Perlu dicatat bahwa mayoritas wanita hanya akan mengalami satu keguguran. Tidak umum memiliki dua atau lebih. Jadi peluang Anda sangat baik untuk kehamilan Anda berikutnya menjadi normal, sehat, dan penuh waktu. Tetapi itu tergantung pada masalah fisik atau kondisi medis yang Anda miliki.

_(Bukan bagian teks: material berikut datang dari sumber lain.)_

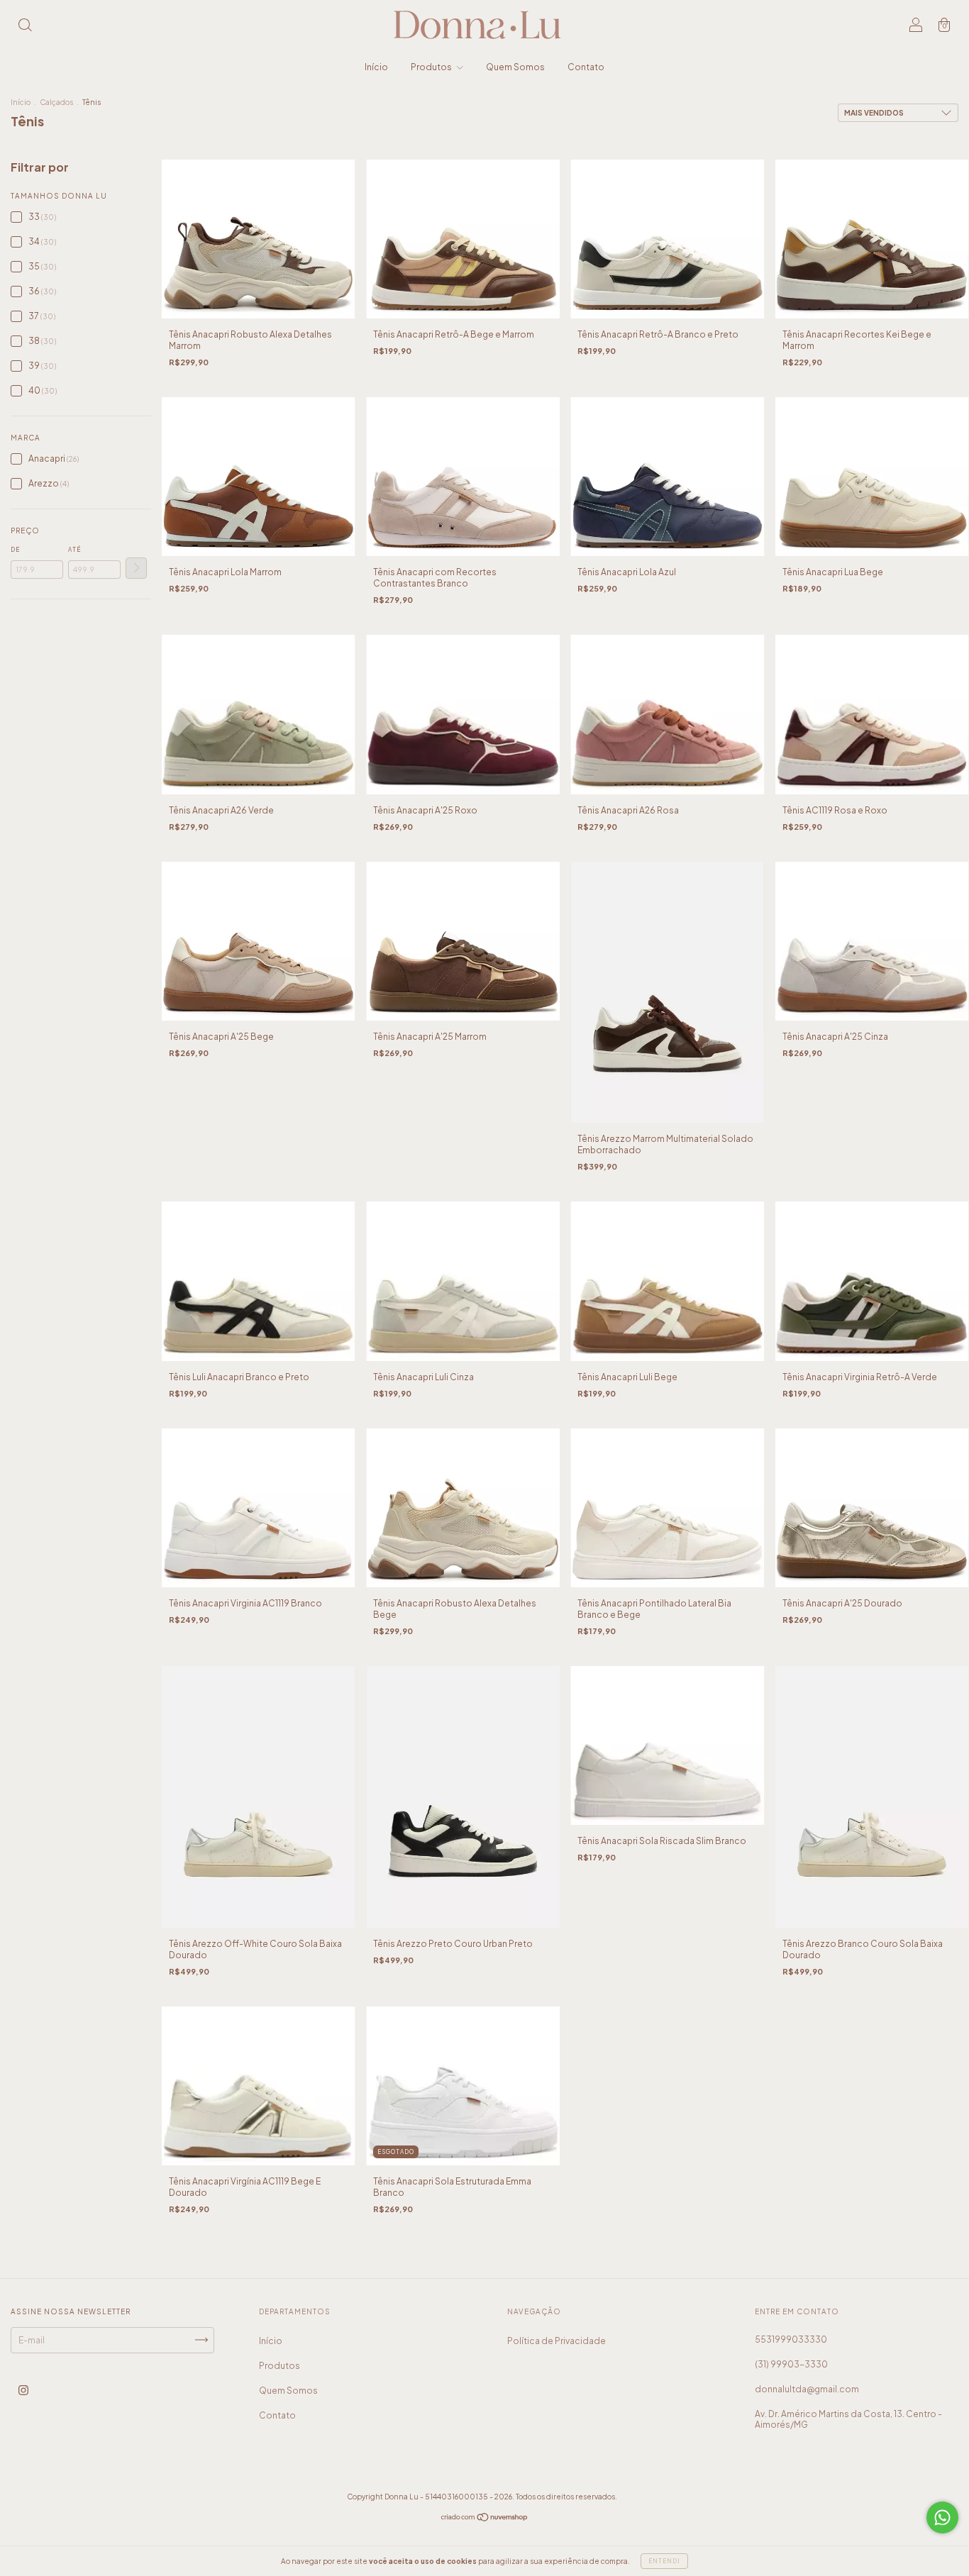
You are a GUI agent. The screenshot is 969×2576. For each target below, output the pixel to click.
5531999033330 (791, 2339)
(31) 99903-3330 (791, 2364)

Jika Anda mengalami lebih dari satu keguguran, dokter Anda mungkin ingin menyelesaikan beberapa tes sebelum menyetujui Anda untuk mulai mencoba hamil lagi. Bahkan jika Anda memiliki kondisi medis atau fisik yang membuat kehamilan lebih berisiko, biasanya ada langkah-langkah yang dapat disarankan oleh dokter untuk meningkatkan peluang kehamilan yang sehat.
Langkah selanjutnya

Jika Anda mengalami keguguran yang terlambat, penting bahwa Anda mencari dukungan untuk membantu Anda melalui proses penyembuhan fisik dan emosional. Dokter Anda dapat menjadi sumber yang bagus untuk membantu Anda menemukan dukungan yang Anda butuhkan dan membantu Anda mempersiapkan kehamilan berikutnya.
Q:

Apa yang bisa dilakukan wanita yang mengalami keguguran pada kehamilan berikutnya agar tetap sehat?
SEBUAH:

Tetap sehat dengan bertemu dan mendiskusikan keinginan kehamilan Anda dengan semua penyedia layanan kesehatan Anda. Jika Anda memiliki masalah medis kronis, seperti diabetes atau penyakit tiroid, ikuti petunjuk untuk mengelola kondisi dengan hati-hati untuk kesehatan yang optimal sebelum dan selama kehamilan. Ekstremitas berat adalah aspek lain dari kesehatan yang dapat dimodifikasi. Wanita gemuk dan kurus memiliki risiko aborsi spontan atau keguguran yang meningkat. Kadang-kadang, masalah fisik dengan tubuh ibu mungkin perlu diperbaiki, seperti septum, atau dinding, di rahim. Selain itu, waspadalah terhadap kerusakan yang dapat terjadi pada kehamilan oleh virus, obat-obatan, dan paparan lingkungan lainnya. Bicarakan dengan dokter Anda tentang cara mendapatkan kehamilan yang aman.